Materials provided start
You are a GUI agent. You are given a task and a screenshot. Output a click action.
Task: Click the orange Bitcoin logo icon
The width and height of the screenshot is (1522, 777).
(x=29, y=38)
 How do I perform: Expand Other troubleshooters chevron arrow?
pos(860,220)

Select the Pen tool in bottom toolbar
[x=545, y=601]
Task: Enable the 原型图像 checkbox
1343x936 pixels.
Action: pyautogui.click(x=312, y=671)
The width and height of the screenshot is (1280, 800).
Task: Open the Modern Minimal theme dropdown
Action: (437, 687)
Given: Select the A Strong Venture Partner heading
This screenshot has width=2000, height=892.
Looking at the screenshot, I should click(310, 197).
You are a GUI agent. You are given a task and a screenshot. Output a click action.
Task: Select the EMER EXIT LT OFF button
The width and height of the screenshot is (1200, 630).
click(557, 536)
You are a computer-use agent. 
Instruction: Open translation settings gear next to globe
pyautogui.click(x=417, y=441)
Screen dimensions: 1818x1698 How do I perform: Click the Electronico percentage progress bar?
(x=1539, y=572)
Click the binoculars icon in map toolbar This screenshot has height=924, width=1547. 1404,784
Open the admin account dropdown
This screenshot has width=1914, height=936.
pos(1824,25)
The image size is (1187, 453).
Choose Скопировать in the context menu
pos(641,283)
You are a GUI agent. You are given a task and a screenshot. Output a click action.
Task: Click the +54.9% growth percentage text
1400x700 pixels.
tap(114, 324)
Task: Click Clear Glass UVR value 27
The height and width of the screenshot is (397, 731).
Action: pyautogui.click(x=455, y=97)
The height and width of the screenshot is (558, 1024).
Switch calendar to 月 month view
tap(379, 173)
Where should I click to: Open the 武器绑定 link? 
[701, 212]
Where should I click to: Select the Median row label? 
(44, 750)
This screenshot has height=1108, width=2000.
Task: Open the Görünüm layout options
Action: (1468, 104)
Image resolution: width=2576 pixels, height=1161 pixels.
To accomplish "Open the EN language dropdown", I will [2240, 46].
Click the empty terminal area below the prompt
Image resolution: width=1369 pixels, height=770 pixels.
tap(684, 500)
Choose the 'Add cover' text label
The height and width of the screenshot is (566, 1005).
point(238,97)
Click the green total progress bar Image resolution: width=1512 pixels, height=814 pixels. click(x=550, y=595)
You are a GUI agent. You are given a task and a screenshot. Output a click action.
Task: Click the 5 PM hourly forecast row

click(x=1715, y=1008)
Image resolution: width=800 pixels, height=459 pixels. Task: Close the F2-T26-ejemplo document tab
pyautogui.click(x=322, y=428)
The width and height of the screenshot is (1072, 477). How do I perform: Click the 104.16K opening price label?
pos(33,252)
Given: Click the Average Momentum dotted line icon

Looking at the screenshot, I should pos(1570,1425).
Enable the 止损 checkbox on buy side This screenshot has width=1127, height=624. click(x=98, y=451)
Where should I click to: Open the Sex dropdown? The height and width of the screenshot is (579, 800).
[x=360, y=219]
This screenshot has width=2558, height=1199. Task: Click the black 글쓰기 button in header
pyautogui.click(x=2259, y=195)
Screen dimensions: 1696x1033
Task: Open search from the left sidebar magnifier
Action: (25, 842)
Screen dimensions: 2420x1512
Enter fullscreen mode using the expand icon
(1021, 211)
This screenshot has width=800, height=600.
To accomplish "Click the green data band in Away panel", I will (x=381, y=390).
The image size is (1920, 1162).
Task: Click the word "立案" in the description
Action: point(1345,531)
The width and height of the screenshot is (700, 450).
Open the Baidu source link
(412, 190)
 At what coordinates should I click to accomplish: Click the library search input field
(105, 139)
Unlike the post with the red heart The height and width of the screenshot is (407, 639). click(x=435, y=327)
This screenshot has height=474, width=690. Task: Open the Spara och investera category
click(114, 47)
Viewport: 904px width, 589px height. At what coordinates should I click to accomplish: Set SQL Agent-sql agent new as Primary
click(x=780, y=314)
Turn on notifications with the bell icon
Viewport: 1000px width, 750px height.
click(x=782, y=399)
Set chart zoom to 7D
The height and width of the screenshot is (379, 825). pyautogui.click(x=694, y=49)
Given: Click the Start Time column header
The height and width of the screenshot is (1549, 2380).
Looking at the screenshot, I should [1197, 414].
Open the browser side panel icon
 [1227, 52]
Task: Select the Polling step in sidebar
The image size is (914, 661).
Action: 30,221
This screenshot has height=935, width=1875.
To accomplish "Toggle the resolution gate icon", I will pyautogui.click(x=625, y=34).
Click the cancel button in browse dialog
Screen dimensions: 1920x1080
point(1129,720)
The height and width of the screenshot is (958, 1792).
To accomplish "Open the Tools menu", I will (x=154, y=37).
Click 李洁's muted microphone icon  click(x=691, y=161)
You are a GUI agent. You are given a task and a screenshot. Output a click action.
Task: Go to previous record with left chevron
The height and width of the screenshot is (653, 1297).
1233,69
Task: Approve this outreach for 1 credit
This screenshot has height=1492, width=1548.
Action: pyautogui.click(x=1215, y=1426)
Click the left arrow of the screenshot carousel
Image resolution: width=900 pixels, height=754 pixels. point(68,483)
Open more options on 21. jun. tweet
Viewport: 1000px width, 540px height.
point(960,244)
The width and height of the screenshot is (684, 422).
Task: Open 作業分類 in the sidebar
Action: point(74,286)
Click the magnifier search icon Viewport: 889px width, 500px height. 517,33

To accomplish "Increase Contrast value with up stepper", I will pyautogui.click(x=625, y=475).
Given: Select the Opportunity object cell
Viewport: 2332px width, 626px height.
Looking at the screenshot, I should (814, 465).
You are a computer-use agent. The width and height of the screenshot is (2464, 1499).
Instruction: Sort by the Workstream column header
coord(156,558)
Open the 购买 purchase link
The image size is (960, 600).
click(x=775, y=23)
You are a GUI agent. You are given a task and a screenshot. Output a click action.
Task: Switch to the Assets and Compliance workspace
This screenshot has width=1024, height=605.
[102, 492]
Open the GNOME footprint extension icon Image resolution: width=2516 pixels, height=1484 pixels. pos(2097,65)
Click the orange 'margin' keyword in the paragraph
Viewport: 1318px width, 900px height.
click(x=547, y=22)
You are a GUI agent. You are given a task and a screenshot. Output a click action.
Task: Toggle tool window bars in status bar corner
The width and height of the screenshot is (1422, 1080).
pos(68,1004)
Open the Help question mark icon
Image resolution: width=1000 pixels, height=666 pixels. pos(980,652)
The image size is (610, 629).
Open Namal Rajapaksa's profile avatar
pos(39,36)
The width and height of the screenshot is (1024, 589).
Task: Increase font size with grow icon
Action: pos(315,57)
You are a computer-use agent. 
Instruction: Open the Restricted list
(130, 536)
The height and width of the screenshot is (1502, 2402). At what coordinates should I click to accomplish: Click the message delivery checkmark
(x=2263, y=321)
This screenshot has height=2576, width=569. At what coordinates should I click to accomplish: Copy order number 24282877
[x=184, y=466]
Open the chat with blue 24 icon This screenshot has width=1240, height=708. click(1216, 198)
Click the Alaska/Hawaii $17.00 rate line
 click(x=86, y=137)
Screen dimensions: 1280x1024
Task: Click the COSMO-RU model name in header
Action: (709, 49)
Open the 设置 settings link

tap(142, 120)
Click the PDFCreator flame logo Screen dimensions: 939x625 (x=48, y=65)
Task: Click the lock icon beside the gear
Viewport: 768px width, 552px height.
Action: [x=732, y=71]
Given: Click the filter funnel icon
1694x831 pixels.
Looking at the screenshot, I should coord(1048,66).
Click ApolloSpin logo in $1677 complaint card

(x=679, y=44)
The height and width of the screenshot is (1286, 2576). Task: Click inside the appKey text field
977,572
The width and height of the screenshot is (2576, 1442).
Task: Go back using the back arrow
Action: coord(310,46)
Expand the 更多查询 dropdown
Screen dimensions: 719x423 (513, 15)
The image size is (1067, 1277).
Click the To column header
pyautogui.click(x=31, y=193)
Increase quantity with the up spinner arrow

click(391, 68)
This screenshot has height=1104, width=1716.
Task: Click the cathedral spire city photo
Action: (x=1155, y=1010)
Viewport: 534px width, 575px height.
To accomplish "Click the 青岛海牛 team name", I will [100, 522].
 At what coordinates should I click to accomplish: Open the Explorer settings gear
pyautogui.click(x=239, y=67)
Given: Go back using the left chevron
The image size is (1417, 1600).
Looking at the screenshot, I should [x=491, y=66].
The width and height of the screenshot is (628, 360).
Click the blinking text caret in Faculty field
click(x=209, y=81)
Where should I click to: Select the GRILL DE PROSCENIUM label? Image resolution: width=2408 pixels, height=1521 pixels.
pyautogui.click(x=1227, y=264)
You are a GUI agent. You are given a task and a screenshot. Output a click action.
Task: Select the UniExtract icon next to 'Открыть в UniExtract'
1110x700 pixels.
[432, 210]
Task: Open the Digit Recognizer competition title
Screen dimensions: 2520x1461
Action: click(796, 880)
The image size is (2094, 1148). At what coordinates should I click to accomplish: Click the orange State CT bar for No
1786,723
Materials provided end
= What to do =
Format everything in the records above from the line containing "Open the Help question mark icon" down to the line containing "Action: pos(315,57)" as a numbered list, leaving out any blank lines.

= Finished exercise =
1. Open the Help question mark icon
2. Image resolution: width=1000 pixels, height=666 pixels. pos(980,652)
3. The image size is (610, 629).
4. Open Namal Rajapaksa's profile avatar
5. pos(39,36)
6. The width and height of the screenshot is (1024, 589).
7. Task: Increase font size with grow icon
8. Action: pos(315,57)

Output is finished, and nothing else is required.